Mesh Rectopexy (Ripstein, Orr-Loygue, Wells, and Frykman-Goldberg)

2014 
There is general agreement that surgical treatment is essential for complete rectal prolapse (CRP). Rectoanal intussusception (RAI), also known as internal prolapse, is often regarded as a medical condition; it can be found in healthy subjects [1] and the interpretation of radiological images remains controversial [2]. Therefore surgical treatment for symptomatic RAI is still a matter of debate, and bowel retraining (i.e., high-fiber diet, bulk laxatives, avoidance of straining and digitation, and pelvic floor exercises) must be considered as a first approach, leaving surgery as the last option for cases where conservative therapy fails. Fecal incontinence (FI) and obstructed defecation syndrome (ODS) make CRP and RAI very disabling conditions. FI is present in 30–80% of patients with CRP [3], and also in up to 44% [4] of those with RAI. ODS is often characterized by strenuous effort to expel stools, feeling of incomplete evacuation, rectal tenesmus and frequent visits to the toilet, digitation, and the use of enemas and/or suppositories [5]. Furthermore RAI and CRP are often associated with a more complex pelvic floor prolapse.
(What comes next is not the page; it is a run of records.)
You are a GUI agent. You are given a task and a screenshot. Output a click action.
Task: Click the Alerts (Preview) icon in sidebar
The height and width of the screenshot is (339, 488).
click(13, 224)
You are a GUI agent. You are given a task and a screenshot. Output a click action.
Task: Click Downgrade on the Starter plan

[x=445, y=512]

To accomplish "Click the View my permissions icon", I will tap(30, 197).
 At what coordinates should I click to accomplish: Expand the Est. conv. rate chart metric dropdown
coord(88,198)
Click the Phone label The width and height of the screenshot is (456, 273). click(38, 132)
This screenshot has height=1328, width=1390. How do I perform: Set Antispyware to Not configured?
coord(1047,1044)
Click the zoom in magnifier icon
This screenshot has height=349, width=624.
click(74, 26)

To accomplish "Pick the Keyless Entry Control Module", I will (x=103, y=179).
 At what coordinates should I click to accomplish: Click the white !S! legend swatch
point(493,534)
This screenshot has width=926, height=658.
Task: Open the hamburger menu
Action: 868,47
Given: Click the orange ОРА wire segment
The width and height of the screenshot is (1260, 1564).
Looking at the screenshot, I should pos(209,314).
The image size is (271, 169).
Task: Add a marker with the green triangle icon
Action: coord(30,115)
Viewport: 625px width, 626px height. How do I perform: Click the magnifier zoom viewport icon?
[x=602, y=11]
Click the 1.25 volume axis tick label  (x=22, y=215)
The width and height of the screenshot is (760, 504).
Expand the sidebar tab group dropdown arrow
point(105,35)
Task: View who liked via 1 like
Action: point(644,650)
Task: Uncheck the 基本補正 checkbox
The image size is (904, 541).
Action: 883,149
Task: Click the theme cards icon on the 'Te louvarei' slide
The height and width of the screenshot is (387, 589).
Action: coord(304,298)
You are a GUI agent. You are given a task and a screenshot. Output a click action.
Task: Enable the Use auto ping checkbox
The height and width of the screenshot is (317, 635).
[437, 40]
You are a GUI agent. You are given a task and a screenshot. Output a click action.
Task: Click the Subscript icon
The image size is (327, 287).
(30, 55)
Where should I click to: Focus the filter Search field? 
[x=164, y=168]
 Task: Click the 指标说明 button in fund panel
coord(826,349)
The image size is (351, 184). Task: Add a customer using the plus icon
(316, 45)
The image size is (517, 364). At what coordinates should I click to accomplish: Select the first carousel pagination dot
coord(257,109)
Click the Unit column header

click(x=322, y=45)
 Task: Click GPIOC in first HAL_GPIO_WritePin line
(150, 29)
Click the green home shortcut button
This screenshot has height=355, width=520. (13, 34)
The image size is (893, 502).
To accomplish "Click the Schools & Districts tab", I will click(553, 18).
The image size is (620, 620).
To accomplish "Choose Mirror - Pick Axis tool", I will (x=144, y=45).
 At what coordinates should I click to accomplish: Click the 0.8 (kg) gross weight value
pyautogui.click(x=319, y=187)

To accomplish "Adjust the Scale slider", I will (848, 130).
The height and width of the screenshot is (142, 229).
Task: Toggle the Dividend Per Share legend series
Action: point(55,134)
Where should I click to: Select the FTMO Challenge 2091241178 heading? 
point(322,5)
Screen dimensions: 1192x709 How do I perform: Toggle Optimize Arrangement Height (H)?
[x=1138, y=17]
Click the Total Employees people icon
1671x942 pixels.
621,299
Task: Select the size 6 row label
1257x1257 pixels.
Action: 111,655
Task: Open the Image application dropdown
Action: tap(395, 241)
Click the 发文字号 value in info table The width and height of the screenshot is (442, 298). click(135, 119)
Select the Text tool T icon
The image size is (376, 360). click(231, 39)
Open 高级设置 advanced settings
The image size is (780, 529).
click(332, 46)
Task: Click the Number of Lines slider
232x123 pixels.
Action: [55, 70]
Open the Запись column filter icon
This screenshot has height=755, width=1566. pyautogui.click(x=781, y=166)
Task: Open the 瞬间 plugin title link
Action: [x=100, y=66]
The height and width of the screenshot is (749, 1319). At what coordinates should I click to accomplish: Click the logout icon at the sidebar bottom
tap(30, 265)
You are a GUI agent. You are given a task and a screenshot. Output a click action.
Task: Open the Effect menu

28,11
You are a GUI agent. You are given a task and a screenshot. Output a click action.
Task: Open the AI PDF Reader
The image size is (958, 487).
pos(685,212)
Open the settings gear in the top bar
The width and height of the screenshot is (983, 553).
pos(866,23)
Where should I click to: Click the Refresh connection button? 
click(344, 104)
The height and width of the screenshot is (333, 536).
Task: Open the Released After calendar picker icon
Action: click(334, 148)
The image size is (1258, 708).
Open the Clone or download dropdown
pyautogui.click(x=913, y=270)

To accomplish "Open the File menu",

Many patients who complain of a single pelvic compartment prolapse may be affected by prolapse of multiple pelvic compartments [6]. Multiple pelvic defects, variously associated with one another and to different degrees, can be present at the same time: rectocele and rectal occult mucosal or full-thickness prolapse are often associated with enterocele, and uterine, vaginal, and bladder prolapses [7].